Con todo ello, una obra de estas características exige la adecuada contextualización del objeto de estudio, un aspecto que los autores no descuidan. Así, por ejemplo, encontramos capítulos en los cuales se especifican y detallan las características del régimen resultante de la revolución bolchevique: un sistema totalitario desde el primer momento, como indica Manuel Gutiérrez, cuyo paradigma principal, aunque no único, lo representó Stalin. En íntima relación con esta idea, Ricardo Martín de la Guardia expone cómo el arte y la literatura siempre estuvieron al servicio del poder político ya que “de este modo, los talentos creativos acompañarían a los esfuerzos de obreros y campesinos en la transformación del país en una gran potencia” (págs. 90-91).

Así, 1991 significó la desaparición del orden internacional que había pervivido tras 1945, basado en la hegemonía de dos superpotencias cuyos sistemas políticos, económicos y culturales resultaban antagónicos. Sin embargo, como refleja en el epílogo Juan Gay Armenteros, ello no implicó el triunfo de la democracia y sí el del capitalismo, un aspecto que refrendó la inmediata aparición de populismos e integrismos de todo tipo a nivel global. Además, como subraya el profesor Jesús de Andrés, tampoco la desaparición de la URSS supuso que hicieran lo propio “ciertos métodos” a los que aquélla había recurrido a lo largo de su trayectoria: “son muchas las cosas que han cambiado para bien en la Rusia heredera de la Unión Soviética, pero la querencia a liderazgos fuertes capaces de imponer su presencia interna y externa parece haberse introducido por siempre en la cultura de aquel país” (p. 29).

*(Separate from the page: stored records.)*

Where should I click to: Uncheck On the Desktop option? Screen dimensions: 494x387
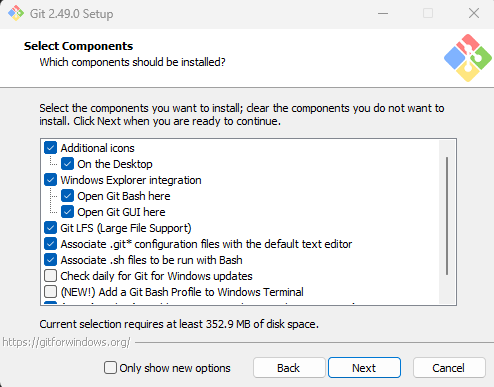tap(67, 164)
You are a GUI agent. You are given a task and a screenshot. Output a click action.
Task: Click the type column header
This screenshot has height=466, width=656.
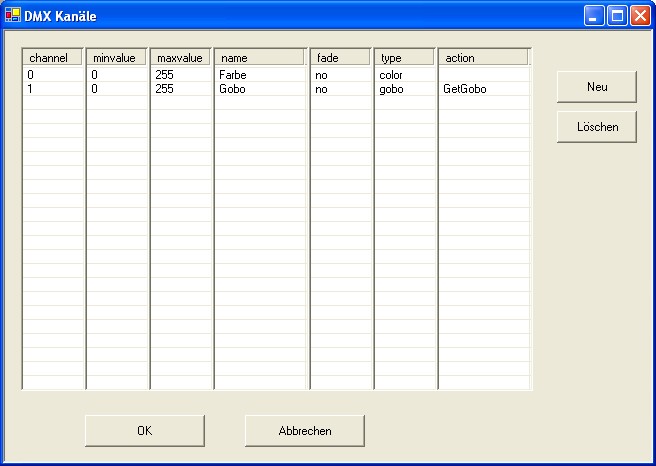405,58
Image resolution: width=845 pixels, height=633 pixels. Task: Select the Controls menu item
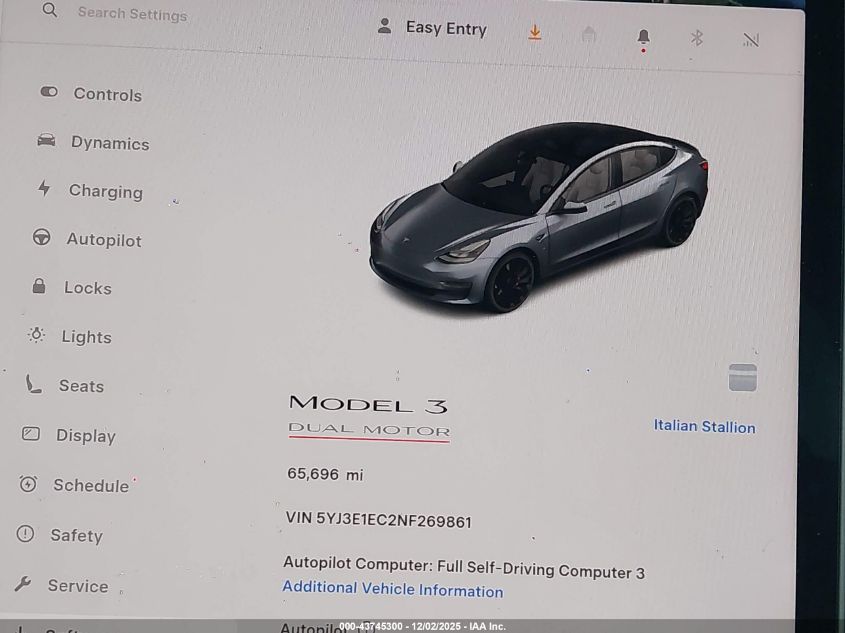[x=91, y=94]
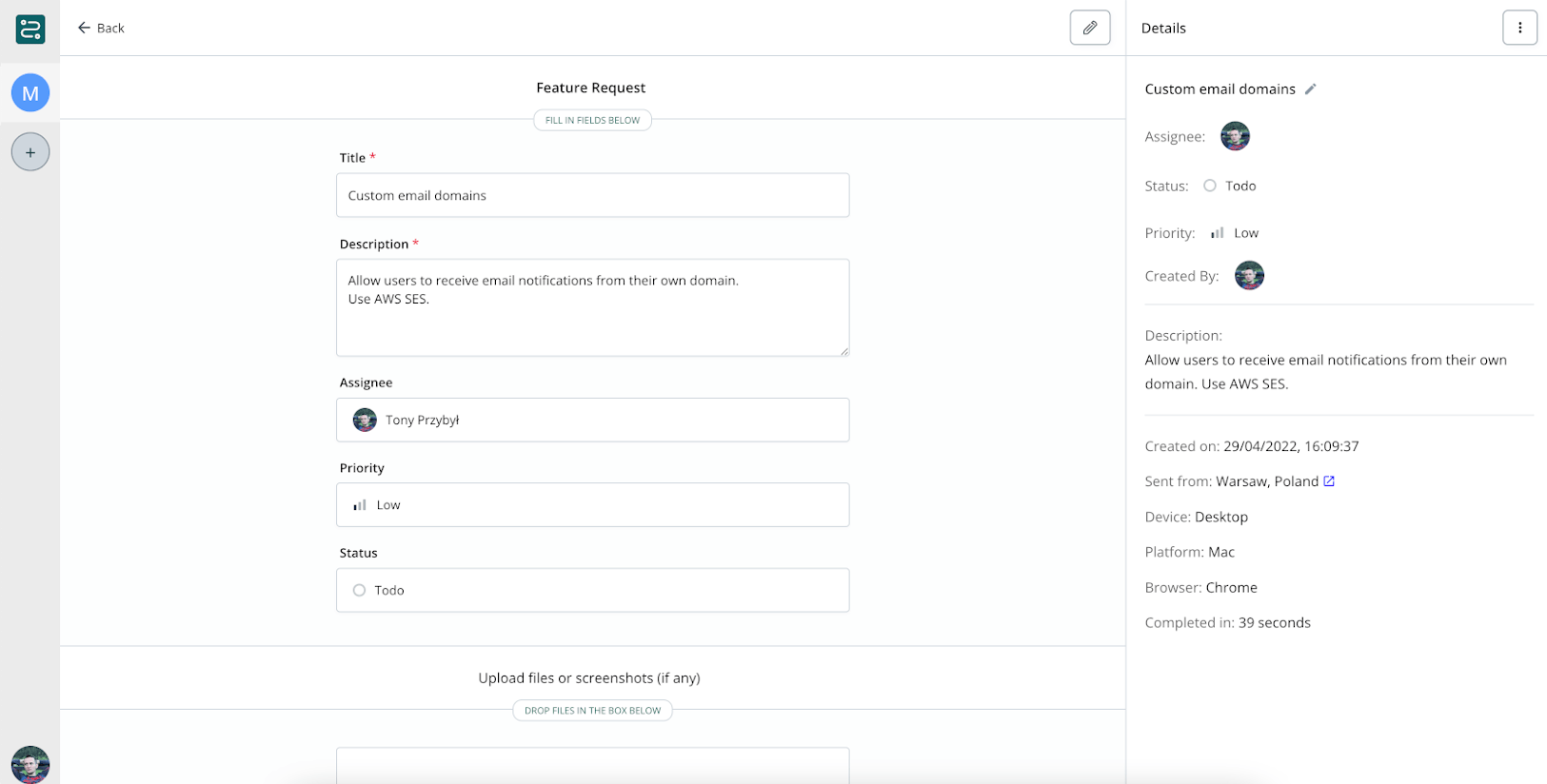1547x784 pixels.
Task: Open the external link next to Warsaw, Poland
Action: 1329,481
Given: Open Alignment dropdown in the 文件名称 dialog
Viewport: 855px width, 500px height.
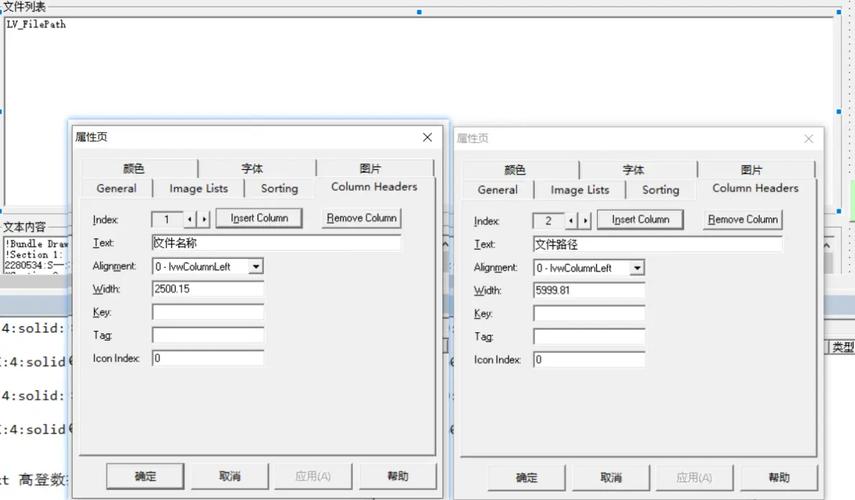Looking at the screenshot, I should coord(256,267).
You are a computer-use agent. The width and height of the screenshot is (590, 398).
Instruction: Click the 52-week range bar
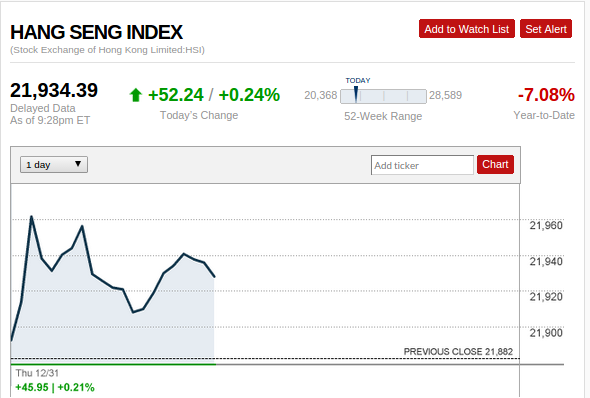tap(383, 96)
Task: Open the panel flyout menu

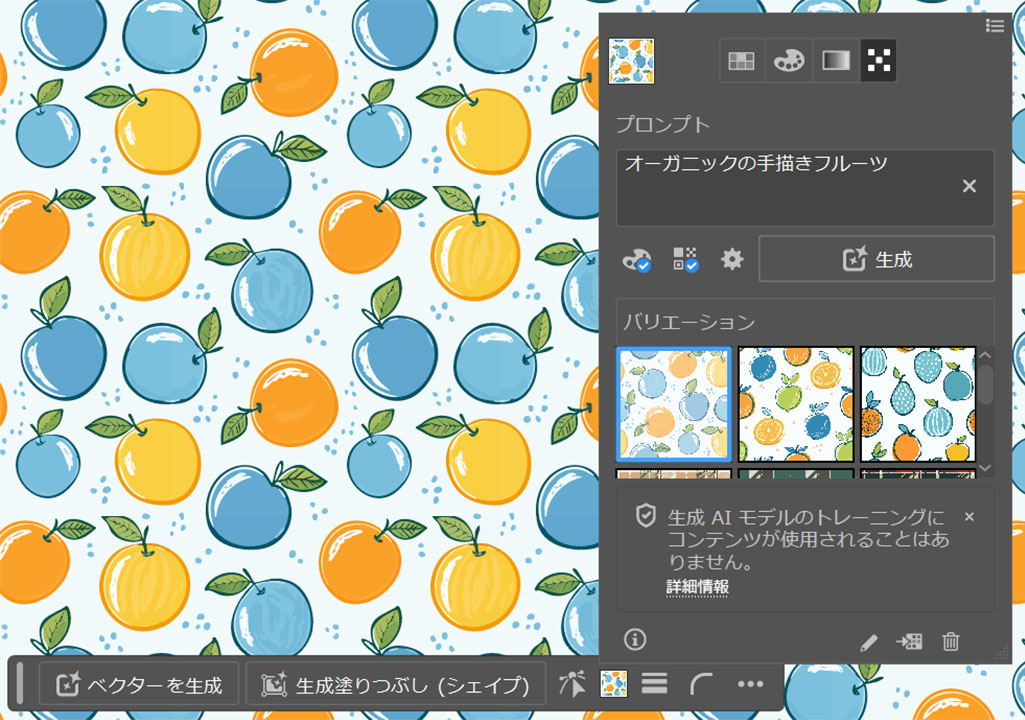Action: [x=994, y=25]
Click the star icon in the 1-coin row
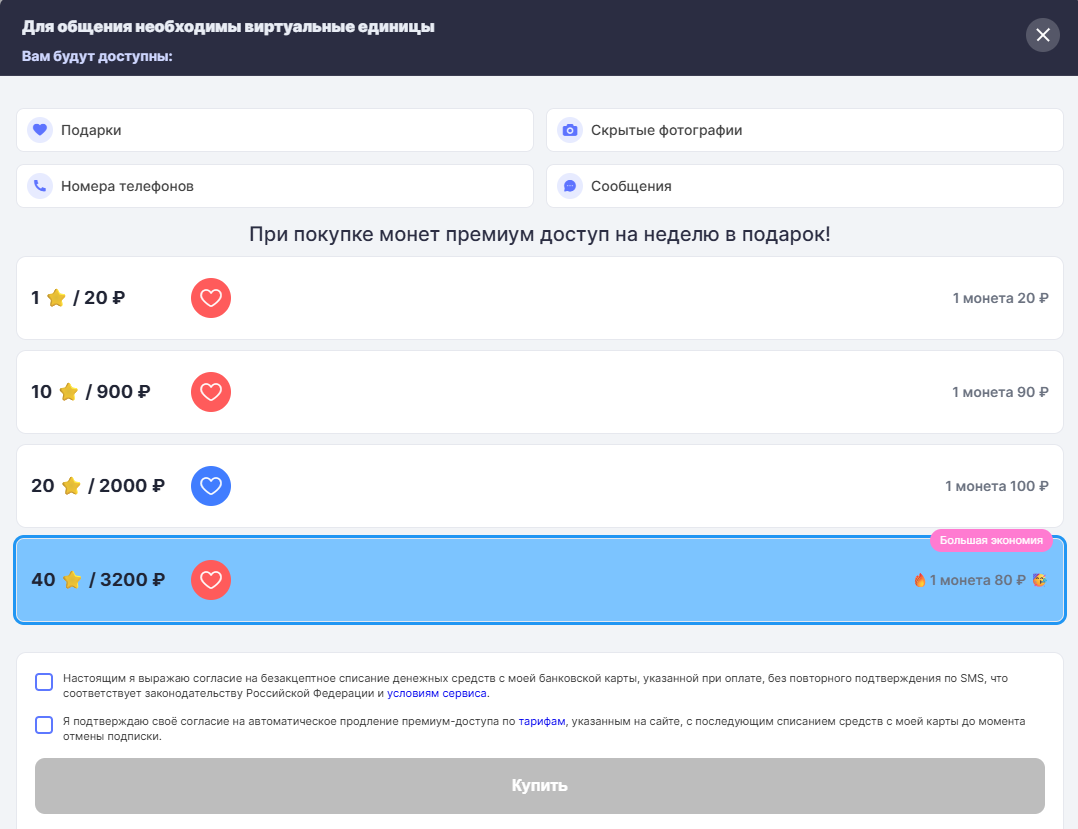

De hecho, determinadas conductas del gobierno ruso durante los años 90 recordaban a las utilizadas por el PCUS durante las décadas precedentes. En este sentido, la Profesora Magdalena Garrido enumera algunas de ellas, tales como el asesinato de activistas o la descripción de ciertas instituciones como agentes al servicio de intereses extranjeros. Dichos rasgos, como el lector seguramente advertirá, perviven en la actualidad, constituyendo parte del Putinismo.

En definitiva, una obra de obligada consulta y lectura para historiadores, politólogos y sociólogos en la que sus autores exponen con rigor un fenómeno tan complejo y con tantos matices como fue el colapso del comunismo. Este acontecimiento lo encaran de manera meticulosa, con solvencia y con maestría, mostrando las diversas relaciones e interacciones que se produjeron en diferentes ámbitos (político, cultural, económico, de seguridad) y escenarios (local, nacional, regional y global).